Laura Marsh remembers the exact moment she and her husband, Phil Lique, knew it was time to leave Daggett Street Square studios. While in Maine with her mother in mid-March, she got a call from Lique, who said that a neighbor alerted him that their studio and living quarters had been broken into by the manager, the landlord, and Livable City Initiative (LCI), whose inspectors had been alerted to dangerous living conditions violating the city housing code. The two hired movers, drew out a plan to leave half of their supplies and work there, and snapped “into emergency mode.” They were out in four days.
The most important thing they lost, Marsh says, wasn’t specifically the work, or their time, or the money they had put into the property for renovations. All of that mattered, but were trumped by a trend she had been seeing already, since graduating with her MFA from Yale’s School of Art in 2009: artists weren’t just scattering to different parts on New Haven, Fair Haven, and West Haven. They were moving away to Philadelphia and Chicago because they couldn’t find affordable housing and studio space.
After almost four months of hunting and three of nesting, their answer to that concern is No-Pop, a new “Neo-fluxus endeavor” that will open Friday night as part of CWOS “Transported Weekend.”
Located at 195 Park St. next to the Bubble & Squeak laundromat where Art Plus Studio used to be, No Pop is a work-live space where the couple plans to make, teach and exhibit art “that relates to everyday experience.” In other words. Marsh said in a recent interview, it’s an incubator that will show artistic process, and where anything — within the realm of artistic reason — can happen.
“Much like our Pop ancestors, the studio provides the climate for production and collaboration. We provide a bridge between artists who are in dialogue with Yale and New Haven’s many communities,” an invitation to the opening reads.
For its opening tonight, that will mean installations by Aude Jomini, Michael Queenland, Lique and Marsh that “explore the relationships between wall, floor, and ceiling by protruding, expanding, and suspending forms.” Jomini’s Ceiling Meadow will boast flag-like cutouts that viewers must move through, challenging their perceptions of dimensional space. In Marsh’s Femme Irrésistible, installed in a back corner, viewers will come literally face-to-face with female stereotypes, a mannequin looking out with its impenetrable eyes as bright, Lichtenstein-esque images and fragmented sentences threaten to crowd her — and perhaps the viewer — out. Lique’s X-MF Jesus MF‑X Series “combines a variety of religious and popular culture references in installations that expand off the wall” while Queenland’s Rudy’s Ramp of Remainders, an ongoing work, will bridge the artistic and the everyday with its interrogation of form.

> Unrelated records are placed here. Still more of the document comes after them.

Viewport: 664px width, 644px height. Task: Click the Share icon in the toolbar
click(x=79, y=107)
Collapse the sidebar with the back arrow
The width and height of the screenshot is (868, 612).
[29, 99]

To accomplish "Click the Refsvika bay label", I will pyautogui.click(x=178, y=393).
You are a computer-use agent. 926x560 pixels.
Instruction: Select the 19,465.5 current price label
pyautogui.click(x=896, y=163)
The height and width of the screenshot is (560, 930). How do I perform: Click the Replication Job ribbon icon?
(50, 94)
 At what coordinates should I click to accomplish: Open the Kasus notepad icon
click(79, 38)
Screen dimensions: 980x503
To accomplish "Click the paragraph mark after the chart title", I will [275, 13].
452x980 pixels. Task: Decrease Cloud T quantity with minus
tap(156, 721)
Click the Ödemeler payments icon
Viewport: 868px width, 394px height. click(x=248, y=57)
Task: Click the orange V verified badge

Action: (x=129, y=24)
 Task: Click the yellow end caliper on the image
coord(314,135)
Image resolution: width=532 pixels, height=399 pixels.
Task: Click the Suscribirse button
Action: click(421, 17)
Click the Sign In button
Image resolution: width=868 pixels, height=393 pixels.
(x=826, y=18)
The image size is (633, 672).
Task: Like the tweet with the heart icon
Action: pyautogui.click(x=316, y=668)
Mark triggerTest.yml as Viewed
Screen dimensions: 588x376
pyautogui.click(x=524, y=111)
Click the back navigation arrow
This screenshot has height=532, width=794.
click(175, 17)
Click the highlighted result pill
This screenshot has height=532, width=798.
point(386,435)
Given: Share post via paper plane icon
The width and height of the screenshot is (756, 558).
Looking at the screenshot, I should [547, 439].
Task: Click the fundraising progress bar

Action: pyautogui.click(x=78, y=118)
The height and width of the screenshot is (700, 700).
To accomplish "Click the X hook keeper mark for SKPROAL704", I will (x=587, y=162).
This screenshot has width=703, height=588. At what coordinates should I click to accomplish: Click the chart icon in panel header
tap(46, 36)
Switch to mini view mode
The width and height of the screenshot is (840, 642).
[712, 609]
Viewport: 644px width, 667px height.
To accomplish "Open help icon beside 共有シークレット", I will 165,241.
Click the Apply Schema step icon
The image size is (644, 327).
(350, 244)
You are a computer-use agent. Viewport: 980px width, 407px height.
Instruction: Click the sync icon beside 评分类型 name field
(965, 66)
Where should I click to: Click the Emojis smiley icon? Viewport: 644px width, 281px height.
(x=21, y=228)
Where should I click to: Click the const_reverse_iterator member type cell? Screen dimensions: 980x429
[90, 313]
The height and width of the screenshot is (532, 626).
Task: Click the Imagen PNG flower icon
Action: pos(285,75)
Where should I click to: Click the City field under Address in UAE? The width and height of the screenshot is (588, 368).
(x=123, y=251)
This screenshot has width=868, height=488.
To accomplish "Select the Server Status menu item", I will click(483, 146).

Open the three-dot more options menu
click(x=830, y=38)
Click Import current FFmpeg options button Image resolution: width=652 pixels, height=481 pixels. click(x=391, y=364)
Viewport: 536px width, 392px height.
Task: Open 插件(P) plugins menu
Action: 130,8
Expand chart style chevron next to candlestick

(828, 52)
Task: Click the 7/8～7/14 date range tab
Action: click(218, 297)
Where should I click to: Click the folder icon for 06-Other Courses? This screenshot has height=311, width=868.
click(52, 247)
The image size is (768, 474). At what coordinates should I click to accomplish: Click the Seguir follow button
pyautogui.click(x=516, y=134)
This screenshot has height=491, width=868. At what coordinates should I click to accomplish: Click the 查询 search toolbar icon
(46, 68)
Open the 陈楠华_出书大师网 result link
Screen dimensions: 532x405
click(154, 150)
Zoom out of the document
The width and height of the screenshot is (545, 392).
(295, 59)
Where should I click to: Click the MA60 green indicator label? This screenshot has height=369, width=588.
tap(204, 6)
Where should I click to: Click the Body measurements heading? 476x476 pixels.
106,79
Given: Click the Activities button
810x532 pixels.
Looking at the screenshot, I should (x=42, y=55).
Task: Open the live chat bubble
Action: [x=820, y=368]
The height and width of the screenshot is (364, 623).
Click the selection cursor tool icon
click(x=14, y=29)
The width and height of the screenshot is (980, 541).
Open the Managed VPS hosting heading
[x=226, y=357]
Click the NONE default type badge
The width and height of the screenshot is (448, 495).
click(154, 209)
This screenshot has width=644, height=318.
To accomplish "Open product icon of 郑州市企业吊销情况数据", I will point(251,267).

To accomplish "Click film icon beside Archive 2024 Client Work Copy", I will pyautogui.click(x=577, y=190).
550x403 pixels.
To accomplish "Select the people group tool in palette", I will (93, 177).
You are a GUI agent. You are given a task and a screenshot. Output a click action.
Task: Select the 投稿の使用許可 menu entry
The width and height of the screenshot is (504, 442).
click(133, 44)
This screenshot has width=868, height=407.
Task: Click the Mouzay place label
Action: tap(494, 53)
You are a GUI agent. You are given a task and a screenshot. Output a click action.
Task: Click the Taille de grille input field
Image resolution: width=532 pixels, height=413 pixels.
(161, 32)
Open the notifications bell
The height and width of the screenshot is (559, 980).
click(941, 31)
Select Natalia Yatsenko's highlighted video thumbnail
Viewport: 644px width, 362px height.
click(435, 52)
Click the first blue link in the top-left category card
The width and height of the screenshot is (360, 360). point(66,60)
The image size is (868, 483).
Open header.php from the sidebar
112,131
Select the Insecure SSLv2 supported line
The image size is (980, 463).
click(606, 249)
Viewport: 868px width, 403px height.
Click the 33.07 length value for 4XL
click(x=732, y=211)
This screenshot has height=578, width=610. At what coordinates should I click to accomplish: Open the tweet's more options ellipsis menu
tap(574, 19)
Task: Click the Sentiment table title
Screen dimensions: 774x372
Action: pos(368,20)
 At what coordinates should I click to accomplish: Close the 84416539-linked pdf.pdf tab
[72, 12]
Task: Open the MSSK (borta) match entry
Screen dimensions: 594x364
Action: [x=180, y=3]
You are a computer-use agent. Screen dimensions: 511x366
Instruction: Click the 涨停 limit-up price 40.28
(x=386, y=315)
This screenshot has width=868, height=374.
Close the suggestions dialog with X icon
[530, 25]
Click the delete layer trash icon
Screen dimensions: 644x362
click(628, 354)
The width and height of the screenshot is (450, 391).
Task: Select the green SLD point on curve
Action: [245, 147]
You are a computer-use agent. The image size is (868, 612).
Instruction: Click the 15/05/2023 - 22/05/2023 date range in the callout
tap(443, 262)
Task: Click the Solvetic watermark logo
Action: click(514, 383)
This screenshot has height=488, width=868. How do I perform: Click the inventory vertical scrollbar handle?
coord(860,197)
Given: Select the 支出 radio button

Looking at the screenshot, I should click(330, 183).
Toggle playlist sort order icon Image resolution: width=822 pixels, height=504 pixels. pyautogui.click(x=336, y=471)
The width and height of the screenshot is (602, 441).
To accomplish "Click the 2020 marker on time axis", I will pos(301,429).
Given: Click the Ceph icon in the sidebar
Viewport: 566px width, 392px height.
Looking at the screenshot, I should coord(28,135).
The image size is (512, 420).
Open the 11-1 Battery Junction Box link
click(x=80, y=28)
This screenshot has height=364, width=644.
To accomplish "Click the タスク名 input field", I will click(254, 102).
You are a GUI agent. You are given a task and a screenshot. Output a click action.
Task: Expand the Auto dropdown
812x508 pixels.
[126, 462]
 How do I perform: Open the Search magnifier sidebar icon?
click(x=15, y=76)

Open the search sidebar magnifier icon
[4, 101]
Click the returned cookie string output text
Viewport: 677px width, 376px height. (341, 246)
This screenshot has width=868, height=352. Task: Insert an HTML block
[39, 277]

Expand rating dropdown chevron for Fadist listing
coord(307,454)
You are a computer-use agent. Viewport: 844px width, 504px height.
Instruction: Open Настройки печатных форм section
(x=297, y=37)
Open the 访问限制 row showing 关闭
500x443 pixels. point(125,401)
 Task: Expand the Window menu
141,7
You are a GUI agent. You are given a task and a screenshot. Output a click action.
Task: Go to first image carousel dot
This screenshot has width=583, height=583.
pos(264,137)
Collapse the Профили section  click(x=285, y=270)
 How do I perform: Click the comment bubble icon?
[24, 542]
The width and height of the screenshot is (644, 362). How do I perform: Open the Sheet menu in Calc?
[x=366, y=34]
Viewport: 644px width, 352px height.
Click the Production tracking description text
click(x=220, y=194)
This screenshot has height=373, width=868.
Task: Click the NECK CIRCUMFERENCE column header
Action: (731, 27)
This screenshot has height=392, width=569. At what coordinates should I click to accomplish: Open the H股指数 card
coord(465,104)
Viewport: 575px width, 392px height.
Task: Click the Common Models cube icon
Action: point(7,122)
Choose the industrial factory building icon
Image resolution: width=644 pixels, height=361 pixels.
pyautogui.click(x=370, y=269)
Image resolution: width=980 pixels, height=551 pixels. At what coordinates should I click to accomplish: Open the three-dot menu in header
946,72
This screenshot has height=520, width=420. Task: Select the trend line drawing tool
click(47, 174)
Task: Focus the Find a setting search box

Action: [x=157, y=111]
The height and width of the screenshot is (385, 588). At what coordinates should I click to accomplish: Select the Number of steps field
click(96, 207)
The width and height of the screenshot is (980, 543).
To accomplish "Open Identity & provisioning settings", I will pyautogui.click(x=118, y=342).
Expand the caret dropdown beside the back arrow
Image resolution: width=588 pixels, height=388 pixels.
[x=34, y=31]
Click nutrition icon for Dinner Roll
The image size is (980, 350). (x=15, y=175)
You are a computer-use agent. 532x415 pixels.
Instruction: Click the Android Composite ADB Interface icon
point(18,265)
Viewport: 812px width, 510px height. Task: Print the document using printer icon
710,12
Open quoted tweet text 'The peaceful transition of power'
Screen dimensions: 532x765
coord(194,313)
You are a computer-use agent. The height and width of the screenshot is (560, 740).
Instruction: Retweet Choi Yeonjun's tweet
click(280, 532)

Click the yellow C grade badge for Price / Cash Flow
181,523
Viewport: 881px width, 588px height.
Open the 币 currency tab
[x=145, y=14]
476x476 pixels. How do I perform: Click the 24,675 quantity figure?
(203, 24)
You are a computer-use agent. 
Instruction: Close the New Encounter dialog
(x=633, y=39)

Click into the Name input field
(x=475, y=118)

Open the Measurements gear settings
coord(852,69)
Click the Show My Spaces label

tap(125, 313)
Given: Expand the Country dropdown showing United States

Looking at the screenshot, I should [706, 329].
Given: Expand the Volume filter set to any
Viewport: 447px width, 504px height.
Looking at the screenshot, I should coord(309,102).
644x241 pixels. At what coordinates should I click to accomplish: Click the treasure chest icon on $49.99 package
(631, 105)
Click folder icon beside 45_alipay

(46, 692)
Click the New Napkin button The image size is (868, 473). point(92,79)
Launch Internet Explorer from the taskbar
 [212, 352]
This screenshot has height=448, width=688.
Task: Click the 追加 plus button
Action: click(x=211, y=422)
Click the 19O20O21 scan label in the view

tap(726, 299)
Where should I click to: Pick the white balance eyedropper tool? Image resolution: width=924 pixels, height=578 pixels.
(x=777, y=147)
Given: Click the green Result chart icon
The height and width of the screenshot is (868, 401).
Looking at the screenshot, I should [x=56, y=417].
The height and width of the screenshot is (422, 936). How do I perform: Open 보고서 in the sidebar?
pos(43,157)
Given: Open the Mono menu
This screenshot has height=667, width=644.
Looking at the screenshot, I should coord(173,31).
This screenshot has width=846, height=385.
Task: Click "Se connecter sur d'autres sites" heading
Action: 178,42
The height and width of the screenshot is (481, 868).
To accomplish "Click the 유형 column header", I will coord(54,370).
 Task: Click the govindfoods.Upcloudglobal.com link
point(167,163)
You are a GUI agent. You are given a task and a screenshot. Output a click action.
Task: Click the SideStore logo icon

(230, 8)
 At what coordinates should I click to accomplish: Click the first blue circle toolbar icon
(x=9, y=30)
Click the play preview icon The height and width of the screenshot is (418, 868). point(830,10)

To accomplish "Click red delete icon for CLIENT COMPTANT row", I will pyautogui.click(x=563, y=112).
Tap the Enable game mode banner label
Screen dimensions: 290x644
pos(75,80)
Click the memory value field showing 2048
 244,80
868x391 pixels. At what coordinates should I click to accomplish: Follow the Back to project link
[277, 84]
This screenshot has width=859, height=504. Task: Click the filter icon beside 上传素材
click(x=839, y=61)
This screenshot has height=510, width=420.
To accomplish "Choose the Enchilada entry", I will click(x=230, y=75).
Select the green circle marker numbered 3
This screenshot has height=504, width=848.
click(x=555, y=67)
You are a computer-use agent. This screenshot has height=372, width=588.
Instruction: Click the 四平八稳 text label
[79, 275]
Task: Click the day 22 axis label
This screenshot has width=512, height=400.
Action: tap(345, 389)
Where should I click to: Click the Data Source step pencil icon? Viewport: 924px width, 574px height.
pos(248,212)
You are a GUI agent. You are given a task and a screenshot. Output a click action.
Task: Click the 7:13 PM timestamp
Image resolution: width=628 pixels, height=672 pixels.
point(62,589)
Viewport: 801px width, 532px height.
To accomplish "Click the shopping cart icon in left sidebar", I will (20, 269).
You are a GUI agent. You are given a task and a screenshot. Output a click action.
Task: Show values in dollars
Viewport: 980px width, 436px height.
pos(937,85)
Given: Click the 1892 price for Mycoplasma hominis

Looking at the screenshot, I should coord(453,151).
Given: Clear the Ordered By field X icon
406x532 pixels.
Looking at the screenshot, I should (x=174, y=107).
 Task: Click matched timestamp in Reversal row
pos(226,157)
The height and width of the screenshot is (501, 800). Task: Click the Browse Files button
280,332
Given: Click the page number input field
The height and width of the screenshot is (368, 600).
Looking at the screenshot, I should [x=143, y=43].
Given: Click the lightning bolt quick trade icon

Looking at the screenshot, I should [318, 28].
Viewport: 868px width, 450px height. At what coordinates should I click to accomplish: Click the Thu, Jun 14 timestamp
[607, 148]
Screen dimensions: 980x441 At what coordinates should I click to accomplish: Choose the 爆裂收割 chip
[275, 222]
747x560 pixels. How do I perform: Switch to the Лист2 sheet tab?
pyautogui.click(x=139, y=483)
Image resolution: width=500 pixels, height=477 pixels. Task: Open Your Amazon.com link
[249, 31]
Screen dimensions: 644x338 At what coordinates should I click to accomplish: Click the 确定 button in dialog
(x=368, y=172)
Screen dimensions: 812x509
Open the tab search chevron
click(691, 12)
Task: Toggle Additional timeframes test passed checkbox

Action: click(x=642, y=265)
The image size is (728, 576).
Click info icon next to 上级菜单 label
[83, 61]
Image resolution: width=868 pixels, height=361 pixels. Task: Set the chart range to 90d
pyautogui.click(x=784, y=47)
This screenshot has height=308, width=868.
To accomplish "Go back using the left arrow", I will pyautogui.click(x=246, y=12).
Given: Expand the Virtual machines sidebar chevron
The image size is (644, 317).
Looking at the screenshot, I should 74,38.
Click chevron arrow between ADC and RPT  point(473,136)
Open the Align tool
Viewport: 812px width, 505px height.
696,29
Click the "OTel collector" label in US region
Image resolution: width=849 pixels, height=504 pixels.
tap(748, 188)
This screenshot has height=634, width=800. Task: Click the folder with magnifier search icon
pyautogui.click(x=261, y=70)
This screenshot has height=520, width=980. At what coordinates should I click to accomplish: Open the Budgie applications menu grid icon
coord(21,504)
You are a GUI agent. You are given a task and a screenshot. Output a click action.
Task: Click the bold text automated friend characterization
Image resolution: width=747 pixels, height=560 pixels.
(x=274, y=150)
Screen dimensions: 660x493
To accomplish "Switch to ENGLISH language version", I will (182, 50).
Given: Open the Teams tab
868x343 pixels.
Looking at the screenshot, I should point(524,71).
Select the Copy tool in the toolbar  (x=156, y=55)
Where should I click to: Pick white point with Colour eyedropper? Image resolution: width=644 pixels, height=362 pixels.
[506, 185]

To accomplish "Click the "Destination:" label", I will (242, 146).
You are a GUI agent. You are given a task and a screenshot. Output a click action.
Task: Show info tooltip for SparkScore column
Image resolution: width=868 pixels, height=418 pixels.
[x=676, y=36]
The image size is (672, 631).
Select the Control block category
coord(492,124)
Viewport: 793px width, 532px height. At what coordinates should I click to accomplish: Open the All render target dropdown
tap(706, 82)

The message of the space, they are hoping, will go much farther than tomorrow night’s opening. After all, No Pop is one of the first examples — legally, at least — of realistic live-work housing in a city that, excepting artist Titus Kaphar’s plans for affordable “post-master’s” housing, has absolutely none.
“Yale thinks that it makes art and makes culture, and I’m proud of that,” said Lique in an interview. “But I think that Yale students don’t stay here because New Haven doesn’t offer them a way to subsist. You’ve got one of the greatest international universities in the world, in the center of your city, and the city can’t keep these smart, creative forward thinking people here to make things happen. Something’s wrong with that.”
“We all want to be spokespeople for this because we’re really worried that young artists will leave New Haven,” said Marsh. “For me, Daggett ended up pushing me out and helping me talk about the lack of space for artists in New Haven … [but] I still think New Haven has a real lack of space. It’s hard to find people who are sympathetic to the arts. If in any way I can produce a place where artists feel comfortable, embraced and accepted and can see more experiential things … I think that would just be really good to push. So often you see art in the institution or you don’t see the art at all.”
“Sometimes you have to go after what you want to do, hit it hard, and see what the response is,” she added.